• [Required work] Go to the line that contains "October 2020 (23, 2087)" and extract it along with every line after it, exactly, through the end of the data below.

START Data records

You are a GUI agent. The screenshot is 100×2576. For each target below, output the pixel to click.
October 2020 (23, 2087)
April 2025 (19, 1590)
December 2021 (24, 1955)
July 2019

END Data records

• [Finished exercise]
October 2020 (23, 2087)
April 2025 (19, 1590)
December 2021 (24, 1955)
July 2019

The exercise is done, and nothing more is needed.